Вычленяя в «Романсе...» две части — цветную и серую-серую, нельзя забыть ещё два важнейших элемента композиции — пролог и эпилог. Что, если бы Евгений Григорьев решил изложить белым стихом не только реплики персонажей, но и ремарки? Пролог мог начаться так:


...ручьи
Прозрачные, рождённые ключом
Сапфирным, извиваясь и журча,
Стекают по восточным жемчугам
И золотым пескам, в тени ветвей
Нависших, все растения струёй
Нектара омывая, напоив
Достойно украшающие Рай
Цветы, что не Искусством взращены
На клумбах и в причудливых куртинах,
Но по равнинам, долам и холмам
Природой расточительной самой
Разбросаны; и там, где средь полей
Открытых греет Солнце поутру,
И в дебрях, где и полднем на листве
Лежит непроницаемая тень.
...меж рощами луга
Виднеются, отлогие пригорки,
Где щиплют нежную траву стада.
...звенит
Пернатый хор, и дух лугов и рощ
Разносят ветры вешние, звуча
В листве дрожащей...

Младший современник Шекспира Джон Мильтон так описал земной Эдем. Поэма «Потерянный рай», как и Библия, не входила в повседневное чтение советского человека. Не потому ли для многих зрителей осталась втуне лежащая на поверхности параллель между покоем первых людей в раю и безмятежной радостью Сергея и Татьяны, проведших ночь в шалаше на берегу Оки («С милым и в шалаше — рай»). Но неявное для масс затрагивало потаённые струны души мыслителя, интеллигента, которого волновали «древнерусская история, христианство в России», а «восторг перед красотой и целомудрием иконы был общим культурным делом...» (так напишет искусствовед Паола Волкова).

А вот признание самого Кончаловского: «Хотелось во всём библейской простоты и яростности».

Сама близость места съёмок к окскому имению Василия Поленова выглядит не случайной: «Этот незаурядный русский человек как-то сумел распределить себя между российским озером с лилией и суровыми холмами Иерусалима... и над его тихими озёрами веет дух божества»,— говорил Фёдор Шаляпин.

На первый взгляд, положенные на музыку Александра Градского слова Булата Окуджавы, с которыми обращаются друг к другу Он и Она, говорят о земной любви — без «религиозных» примесей:


Синева, плеск воды, нет ни дней, ни часов, ни минут.
Облака в тишине, словно белые птицы, плывут...
Только я и ты, да только я и ты, да ты и я,
Только мы с тобой, да только мы с тобой, да мы с тобой.
Было так всегда, будет так всегда!
Всё в мире — любовь, да лишь она, да лишь она!
Пусть плывут века, словно облака.
Любви не будет конца во все времена...

Но если нет часов и минут, значит, нет и времени. А время появляется лишь в связке с пространством. Библейских ассоциаций не избежать: в прологе «Романса...» восстаёт не только образ рая, но и момент сотворения.

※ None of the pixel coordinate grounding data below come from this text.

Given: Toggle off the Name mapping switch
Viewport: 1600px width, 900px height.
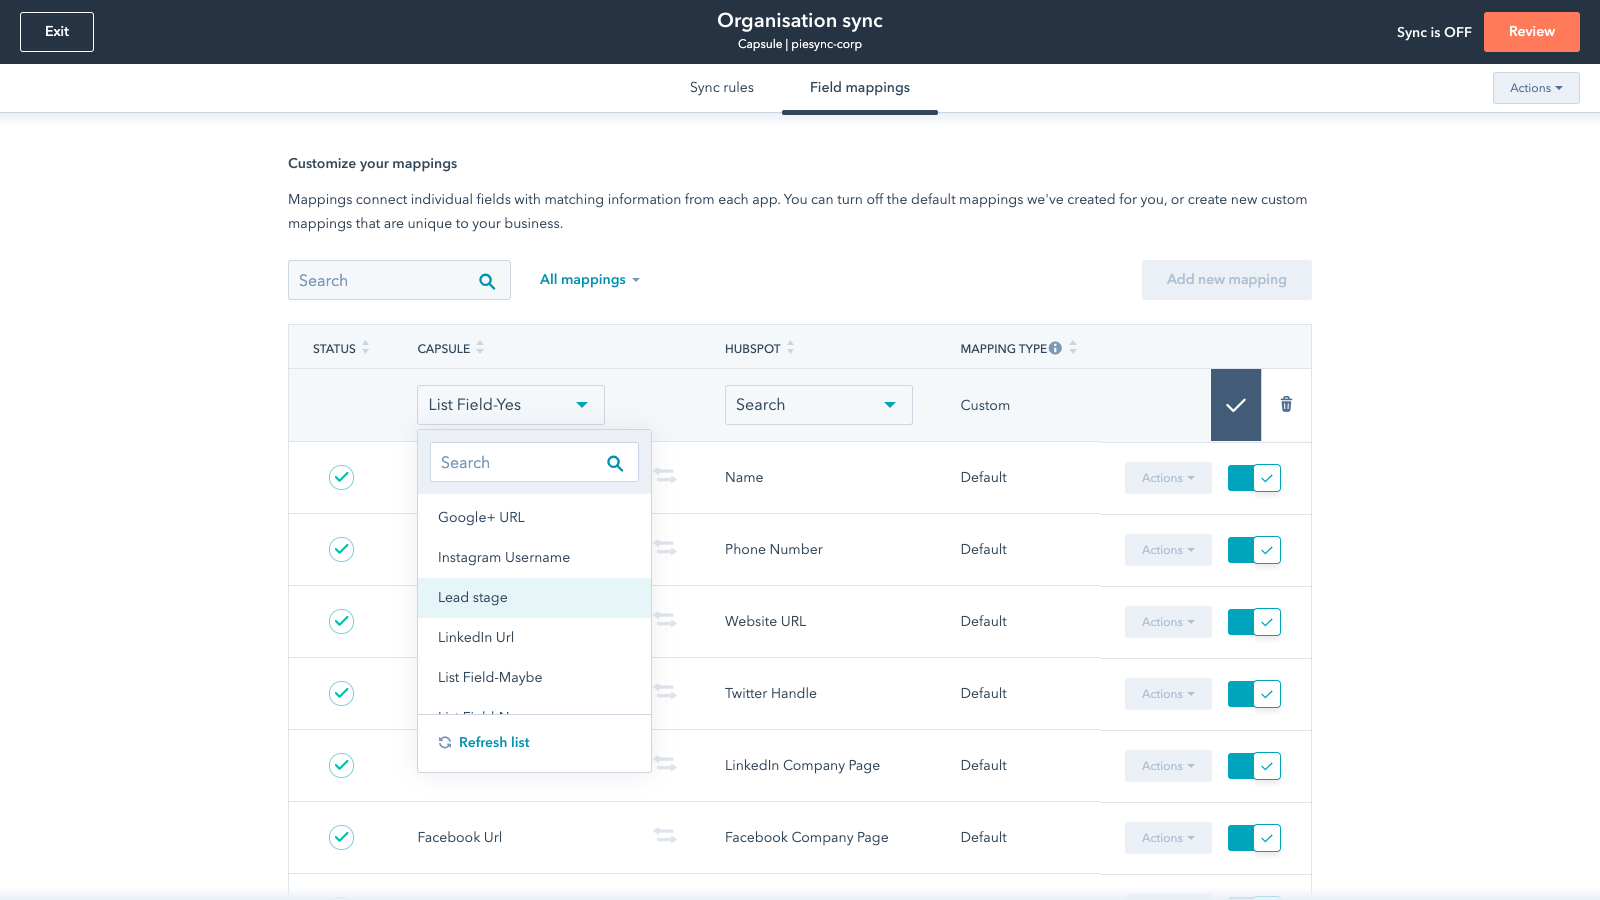Looking at the screenshot, I should coord(1254,478).
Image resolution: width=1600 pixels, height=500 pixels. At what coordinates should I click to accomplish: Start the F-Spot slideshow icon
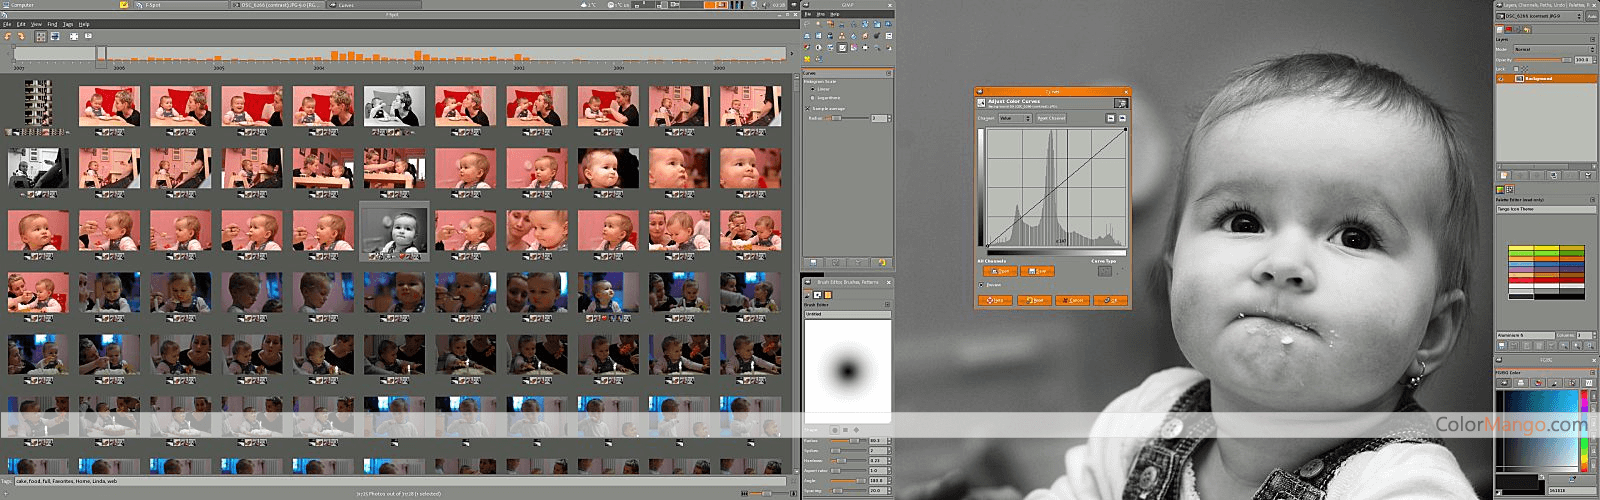click(88, 37)
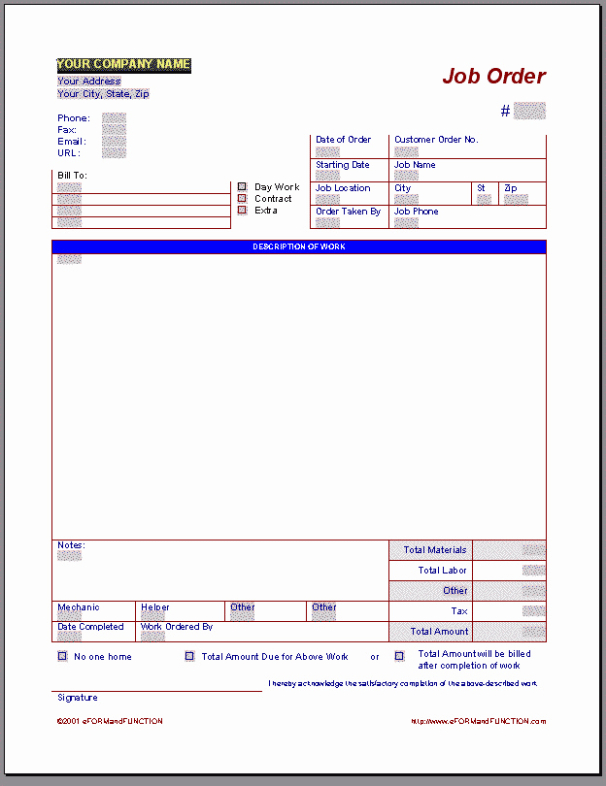Check the Day Work checkbox
606x786 pixels.
pos(242,187)
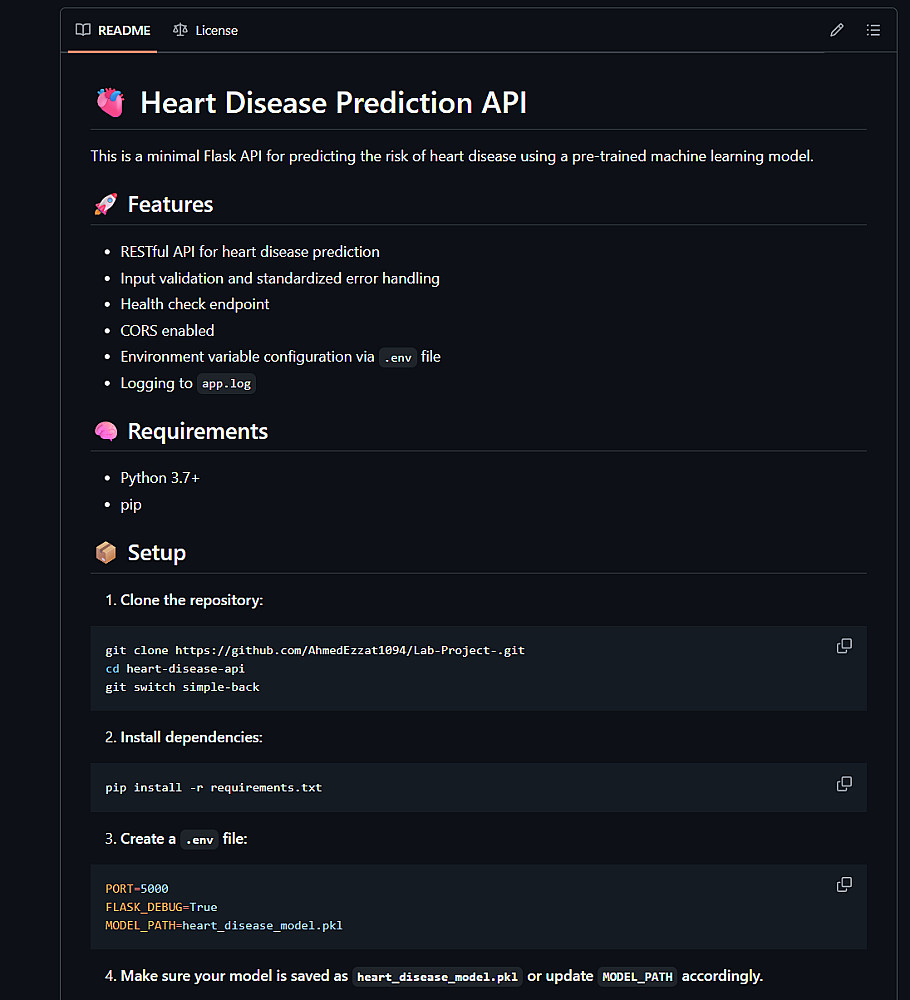Copy the pip install command block
Viewport: 910px width, 1000px height.
pos(844,783)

После первого «вчера» наступает первое утро мира. Вот начало фильма. Мы видим небо — грозовое, ночное, и тут же — утреннее, отделённое от зрителя кроной дуба и завесой ливня. Одновременно с дождём, метко называемым «слепым», нас пронзает солнечный луч. На мгновение заслонённый стволом дерева, он «взрывает» кадр. Это чистая субстанция, свет духовный, который на иконах не связывается с небесными телами. Кончаловский, способный вписать в образный ряд картины даже софиты съёмочной группы, утверждает свет как источник космоса, мироздания и — фабулы. «Мы с Леваном Пааташвили (оператор картины.— С. Б.) много внимания уделяли тому, как создать ощущение взрыва цвета, ослепительности... Но ослепительность на экране... возникает из перепада, из контраста между светом и тьмой... должен быть провал черноты, чтобы потом глаза пронзила яркость света». За чисто «техническими» рассуждениями встаёт образ Первой книги Моисея: «Земля же была безвидна и пуста, и тьма над бездною, и Дух Божий носился над водою. И сказал Бог: да будет свет». Вертикальный взгляд камеры в первых кадрах «Романса...» фактически помещает Дух (свет) над водою, выше падающего к земле ливня.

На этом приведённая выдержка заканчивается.